** Start of TEXT **
This article is a collection of bad software engineering practices I’ve collected during the past 10 years I’ve been in the industry, consolidated into one single parody. Any resemblance to actual people, companies, or events is probably coincidental ;)

The art of building raw, disposable, unusable software

When young prospect computer scientists attend the Software Engineering 101 class, they learn about different methodologies of software development.

A Software Development Methodology is the process by which an idea can be transformed into a ready product. The ones I’ve seen in practice are Scrum, Kanban, XP, and Waterfall.

These methodologies may suggest whether programmers will work in teams, in pairs, or by themselves. If an engineer is responsible for deciding how to do his work, or if he is responsible for following strictly a spec. They can establish ceremonies or meetings to be held, testing practices, and the planning and execution of actual work.

I like the analogy of construction. As the son of a construction engineer, I’m only too familiar with the problems that may arise between architects, engineers, and clients. Methodologies and processes come in place to prevent these in a Software Engineering environment.

Fig 1: Brutalist Architecture: simplistic, bare, and short-living.

Let’s elaborate on the concept behind Brutalist Software Development: the set of software engineering practices that are responsible for creating complex-looking, short-lived, bare technologies. It’s suitable for alluring stakeholders, and deluding engineers.

Not to be confused with the eXtreme Go Horse (XGH) Process.

Purchase An Outsourcing Legacy Team

Find a team that is affordable to you, preferably one with a lot of experience on old technologies/platforms. It is crucial that you find the team before choosing what you’ll build, productivity is not our goal. When the time comes for you to figure out what to build, make them use those old technologies. Don’t worry if the solutions they build are not suitable or applicable to the task at hand. Success is not the point here.

Select Hype Technologies

Pick a couple of hype technologies from Gartner’s Peak Of Inflated Technologies, and figure out which make more sense to your business. Create a business plan that has no foundation on technical feasibility. Communicate it to your recently built team.

Fig 2: The zone is the part of the curve where hype is growing or high.

Nobody in the team has experience with the technologies? - No problem, just don’t tell your investors. The team says these technologies are not fit to solve the problem you want to solve? Tell your engineers to use them anyway, and move on. Who even gave them a choice, right?

Glorify The “Tech Lead”

Technical leadership doesn't exist in any other methodology. Those focus on delivering accurately and quickly, and our goal is the opposite. It’s important to make the distinction between a Lead Programmer, and a Technical Lead. Make sure you’re not hiring a Lead Programmer.
** End of TEXT **
# DIRECTIONS
1 > Which four methodologies does the author of the Brutalist Software Development article say they have seen in practice?
2 > Condense the paragraph of the Brutalist Software Development article that begins "Find a team that is affordable" into a short bulleted list that keeps its main points.
The listing that comes next has no connection to the Brutalist Software Development article.
** Start of SOURCE EXCERPT **
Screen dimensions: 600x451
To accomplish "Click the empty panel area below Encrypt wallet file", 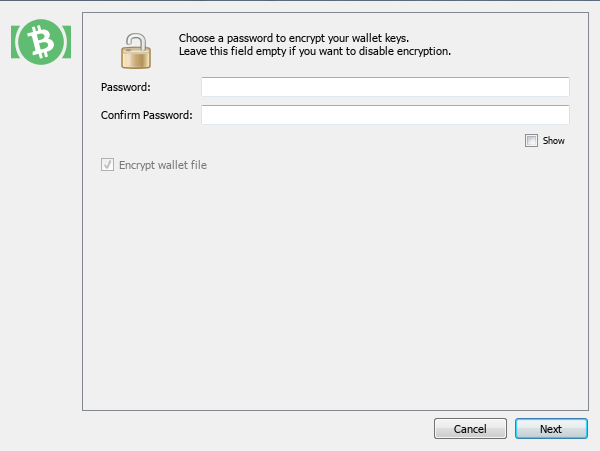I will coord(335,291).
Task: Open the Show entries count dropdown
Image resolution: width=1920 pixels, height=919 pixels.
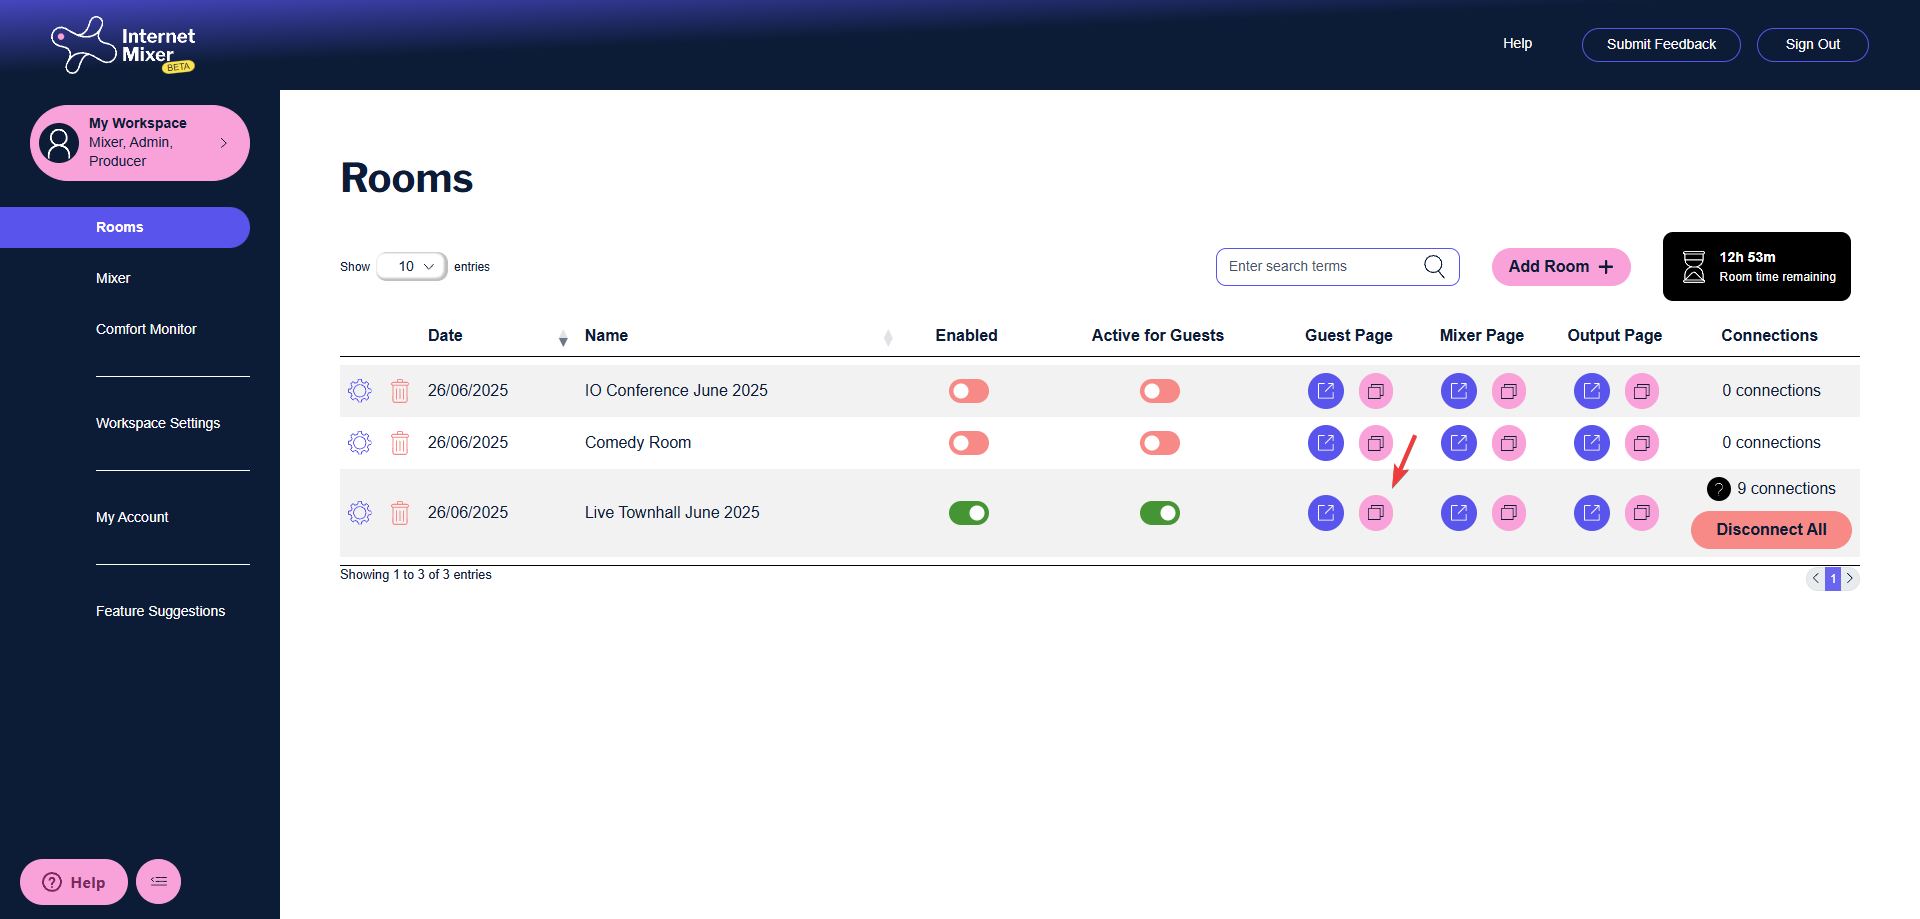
** End of SOURCE EXCERPT **
# EXERCISE RESULTS
1 > Scrum, Kanban, XP, and Waterfall.

2 >
- Hire an affordable team, ideally one experienced in old technologies and platforms.
- Find the team before deciding what to build, since productivity is not the goal.
- Once you know what to build, have them use those old technologies.
- Don't worry if their solutions don't fit the task, because success is not the point.